I recently found myself flush with cash, which was lucky because I was looking all over the place for myself in that condition. We decided to meet up with our friends Paul and Krista to see if the local casino could help alleviate the problem. We could get some dinner, bet on the horses, have a cocktail or two and a nice night out.
I admitted to Paul that I had a gambling problem. The problem is that I don’t know how to do it without losing money. So he tried to explain to me how to handicap the horses based on their previous performances. I looked around for the horse with the biggest nose, in case he had to win by one. With this brilliant strategy in mind I was already spending my winnings in my head. But let’s not put the horse before the cart, a lesson you could learn the hard way. After the race it was apparent that my horse was already extremely handicapped, so I must have done an excellent job for a beginner.
I blame the guy in the cart for slowing down my horse. Why is he there in the first place, instead of in his own car?
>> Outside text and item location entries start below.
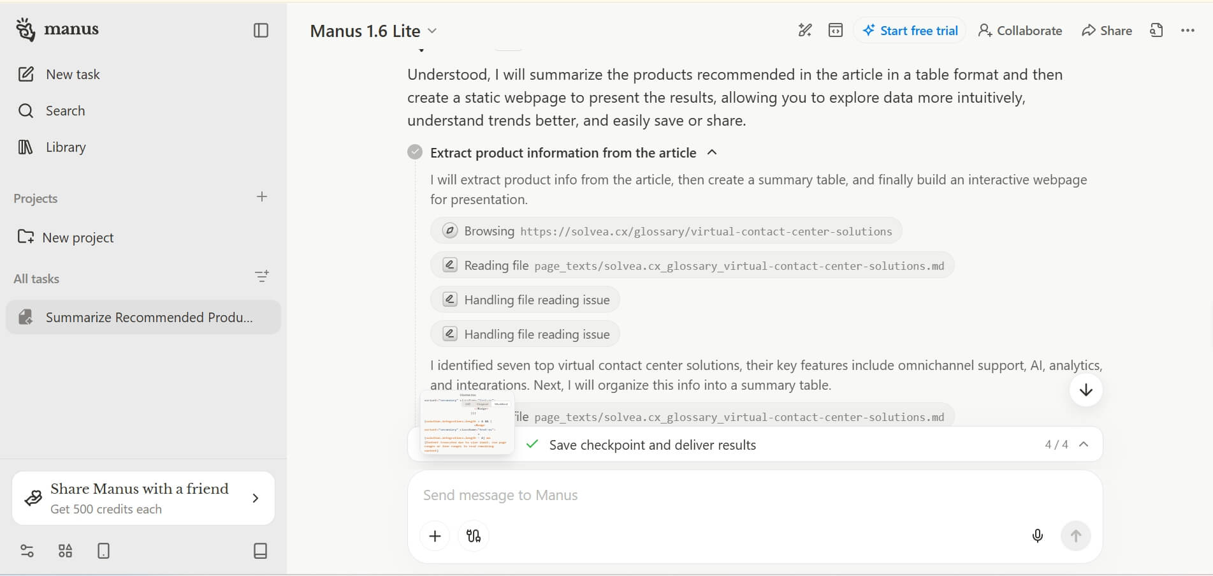Click Start free trial
The width and height of the screenshot is (1213, 576).
click(x=910, y=30)
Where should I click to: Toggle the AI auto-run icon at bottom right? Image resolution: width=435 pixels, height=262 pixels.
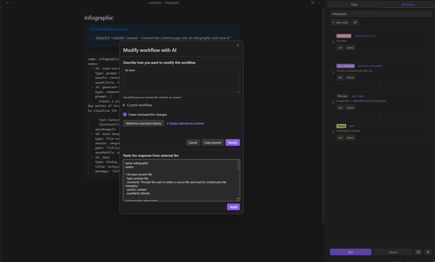pos(428,252)
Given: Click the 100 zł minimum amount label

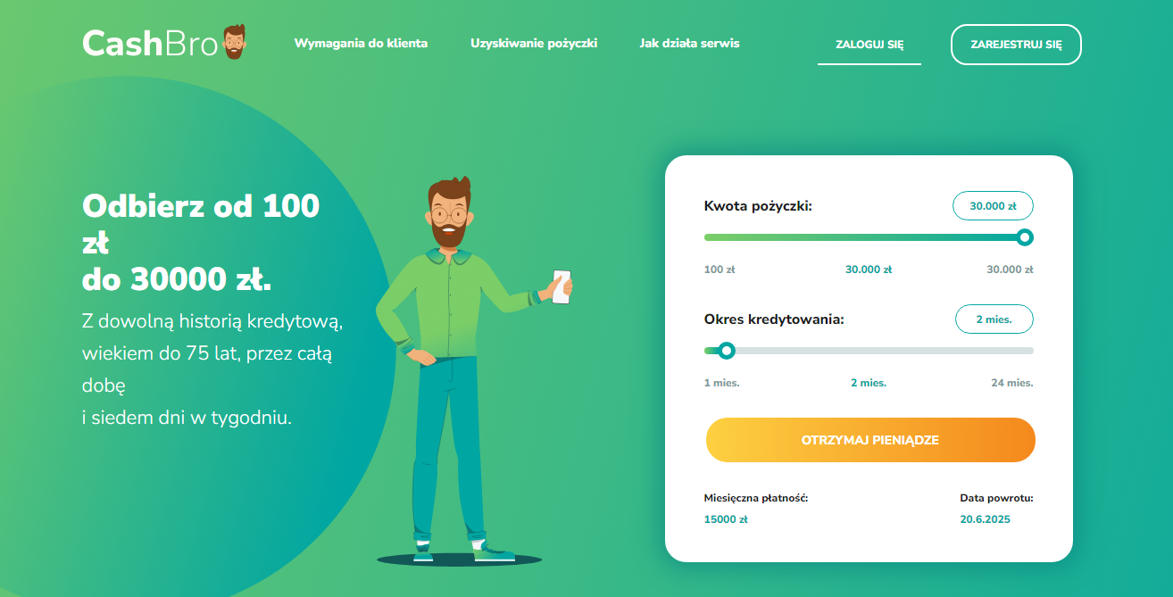Looking at the screenshot, I should coord(720,269).
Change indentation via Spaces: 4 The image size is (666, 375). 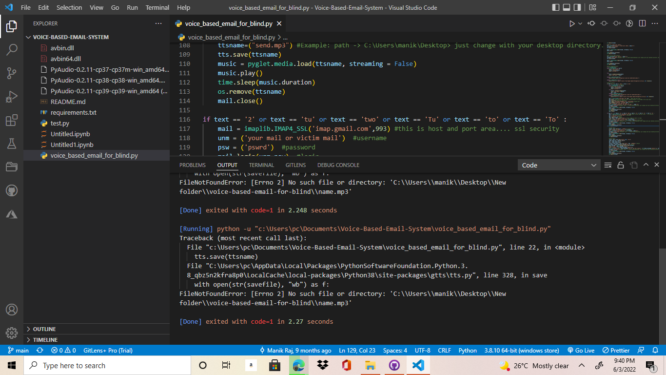pyautogui.click(x=395, y=350)
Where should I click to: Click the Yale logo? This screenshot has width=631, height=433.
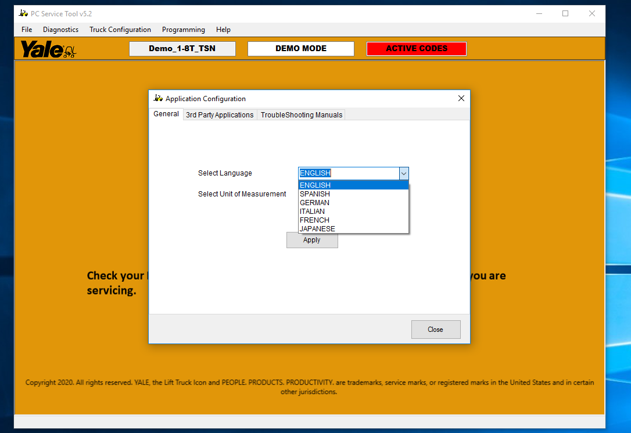(x=46, y=49)
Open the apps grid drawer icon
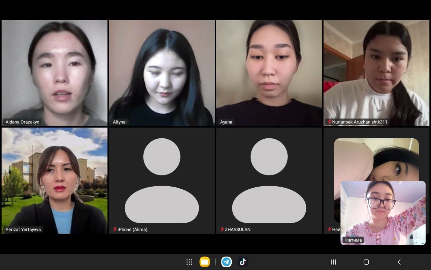431x270 pixels. pos(189,262)
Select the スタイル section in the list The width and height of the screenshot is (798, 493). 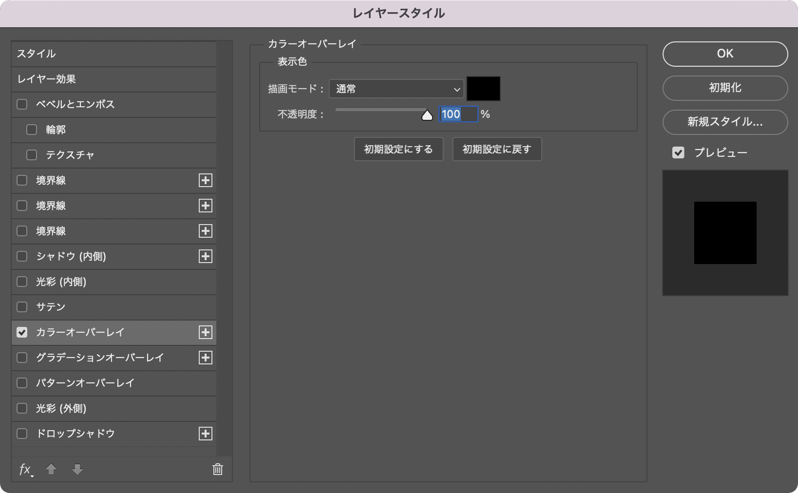click(x=114, y=54)
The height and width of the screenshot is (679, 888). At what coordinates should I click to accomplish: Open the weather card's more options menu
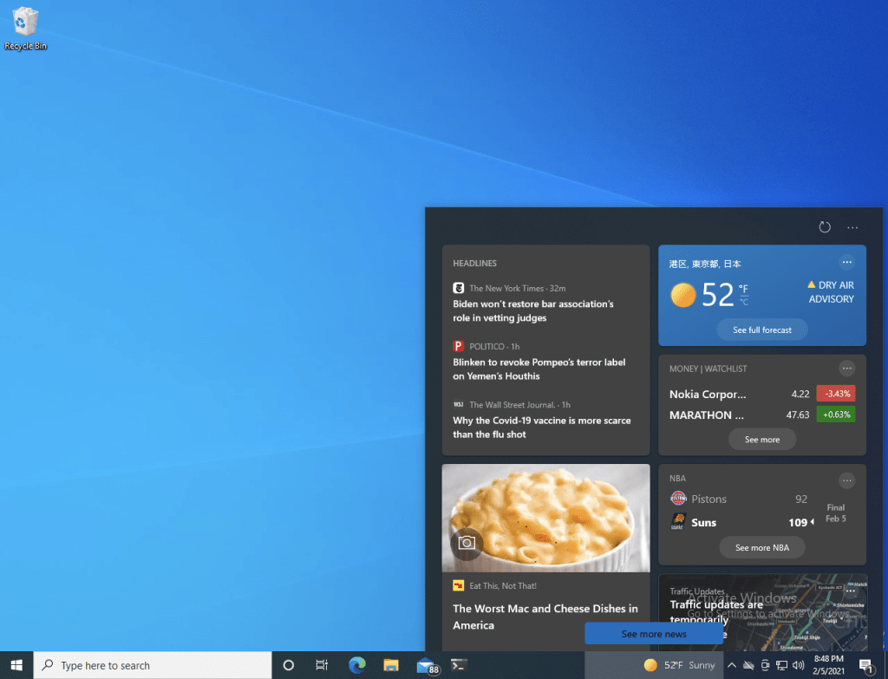[x=847, y=263]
If I was a horse I would maintain with absolute certainty that I could run a hell of a lot faster if nobody was behind me whacking me with a whip, where I had to turn around every five seconds and yell, “HEY, CUT THE CRAP!” It reminds me of those rowing competitions where they have 10 beefy dudes in a canoe and a little weenie in the back who yells, “ROW!” It should be pretty much self-explanatory, if you’re sitting in a boat holding an oar. In the next race I wanted to bet a certain horse, but it was a scratch. The same thing happened three times in a row, and I figured there must be some poison ivy going around.